Why do experiments work?
To understand why experiments work as tools for making inferences about cause-and-effect, take a look at the logic behind one of the simplest experiments you can do: the A/B test.
If you don’t feel like reading a detailed example, take a look at this GIF and then skip to the final section (“The secret sauce is randomization”):
If you prefer a thorough example, I’ve got you covered.
Imagine that your company has had a grey logo for a few years. Now that all your competitors have grey logos too (imitation is the sincerest form of flattery), your execs insist on rebranding to a brighter color… but which one?
The logo your users see is grey, but that’s about to change.
After a careful assessment of what’s practical given your company’s website color scheme, your design team identifies the only two feasible candidates: blue and orange.
The CEO’s favorite color is blue, so she picks approving blue as the default action. In other words, she’s saying that if there’s no further information, she’s happy to err on the side of blue. Luckily for you, she’s a strong data-driven leader who is willing to allow data to change her mind to orange.

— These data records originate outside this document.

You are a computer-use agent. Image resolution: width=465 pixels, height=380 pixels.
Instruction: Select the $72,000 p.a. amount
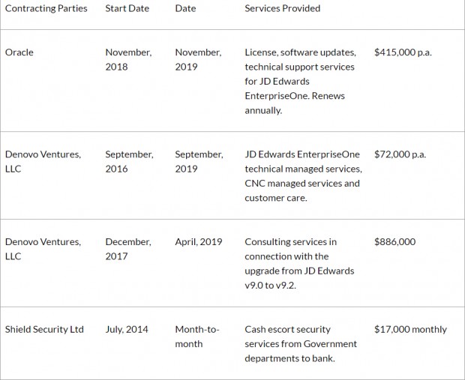pos(400,154)
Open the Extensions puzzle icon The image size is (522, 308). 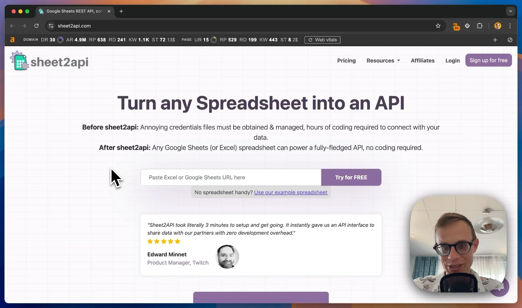480,26
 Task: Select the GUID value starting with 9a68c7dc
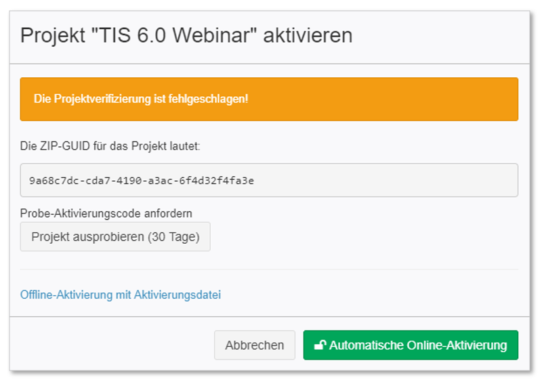pos(142,180)
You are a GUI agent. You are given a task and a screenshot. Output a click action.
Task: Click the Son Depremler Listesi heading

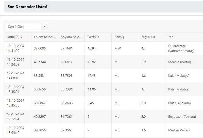[x=27, y=7]
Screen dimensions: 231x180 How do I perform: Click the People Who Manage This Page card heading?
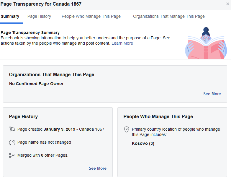158,116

In order to switch to the alternative action of approving an orange logo, the CEO requires evidence that an orange logo causes your current user population to click more (relative to blue) on specific parts of your website.
You’re the senior data scientist at your company, so your ears prick up. You immediately identify that your CEO’s approach to decision-making fits the framework from frequentist statistics. After listening to her carefully, you confirm that her null and alternative hypotheses have to do with matters of cause-and-effect. That means you need to do an experiment! Summarizing what she tells you:
Default action: Approve blue logo. Alternative action: Approve orange logo. Null hypothesis: Orange logo does not cause at least 10% more clicking than blue logo. Alternative hypothesis: Orange logo does cause at least 10% more clicking than blue logo.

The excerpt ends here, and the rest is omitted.